Sugar coating anything in this stage of the game is a little offensive. Anyone going through a transplant is incredibly brave and strong. By giving false hope to these fighters they're stripping them of their bravery and stamina. I'm in awe of all CF fighters, especially ones who are pre and post transplant. It takes unbelievable strength physically and mentally for these beings to go through their daily lives. By creating a short imaginary timeline even if it comes from a good place should be balanced with the unpleasant end of discussing your long term plans with waiting. The medical community needs to change the way they approach this uncomfortable subject. Uncomfortable is a perfect way to describe the interaction between patient and doctor when discussing hypothetical waiting periods for transplants.
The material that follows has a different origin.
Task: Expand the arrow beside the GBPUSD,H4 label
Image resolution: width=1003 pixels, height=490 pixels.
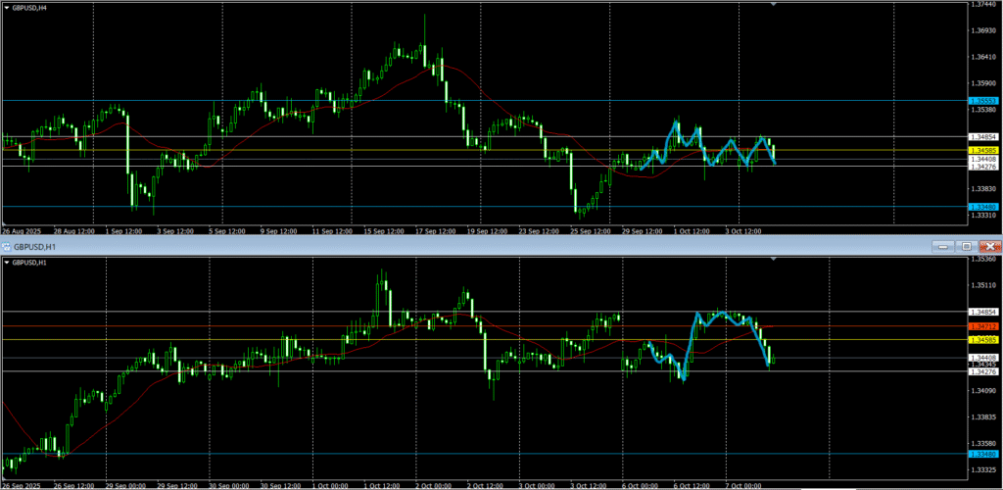Action: coord(5,8)

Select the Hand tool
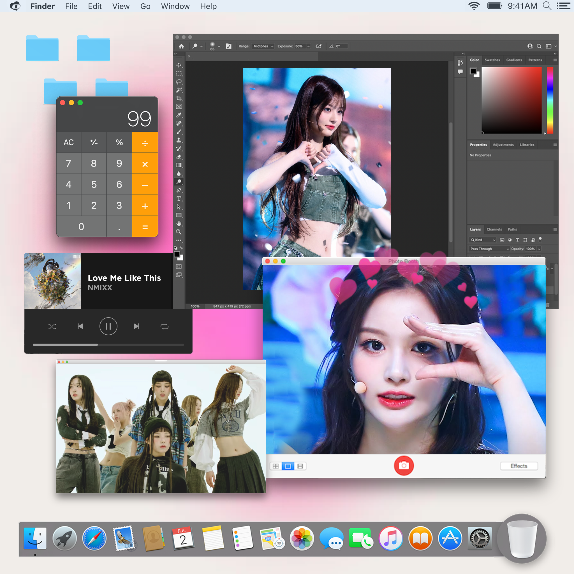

The major elephant in the room is that you're waiting for someone to pass so you can live. The second elephant in the room is that your doctor is not a magician and does not have a crystal ball. Take whatever they have to say in terms of waiting on the list with a grain of salt. Their guess is as good as yours and that guess is a shot in the dark.
I feel the conversation needs to take a major shift. From false hope to helping patients, caregivers and families prep for a long wait. To make sure these humans take care of themselves mentally and physically while waiting. To not jump up every time the phone may ring and have their hearts start beating quickly. The shift needs to start at conception of a transplant by focusing on the reality that waiting for longer than expected will happen. If you don't end up waiting long at all then that's amazing and wonderful but you're the exception to the rule. To not leave every clinic appointment with words of your medical team ringing in your ear "any day now, any day." Bless them for being so positive, but it's a handicap that's hindering their patients.
This past week Rima and I have been taking it pretty easy. On Tuesday the weather app reported that it was going to be a beautiful sunny day so Rima and I had to make the most of it. Even though she was having a sloth like moving day and didn't feel very well she pushed through it. I commended her on our drive to Franconia, a sculpture park about 45 minutes north of us. If I had felt like she did you best believe we would still be at home. Actually I'm pretty sure everyone I know would have stayed in bed if they had felt like she did, but Rima's a super hero so she sucked it up. I'm glad she's built this way because we had a great time at the park.
Franconia is an outdoor sculpture park that's a nonprofit and is on 43-acres of land. They have artists from all over who have their work displayed on the grounds. A majority of the work is very large in scale. Some of it you can even climb, sit or walk on. We only saw about a quarter of the park since Rima was having a hard breathing day so walking around proved to be difficult. I was swearing at myself for forgetting to bring the wheelchair. Next time I'll remember!
Thursday Rima had an eye appointment to make sure her eyes were okay since she's on medications that can damage her eyes. We were unaware that her appointment would take longer than say 45 minutes, the person who scheduled the appointment failed to mention that it would take 2- 4 hours. Or that they would dilate her eyes, so to be sure she had a driver. Trust me I let the doctors hear it from me about the lack of information that was provided to us from the scheduling person. We ended the day with some art therapy and some good old binge watching of Weeds.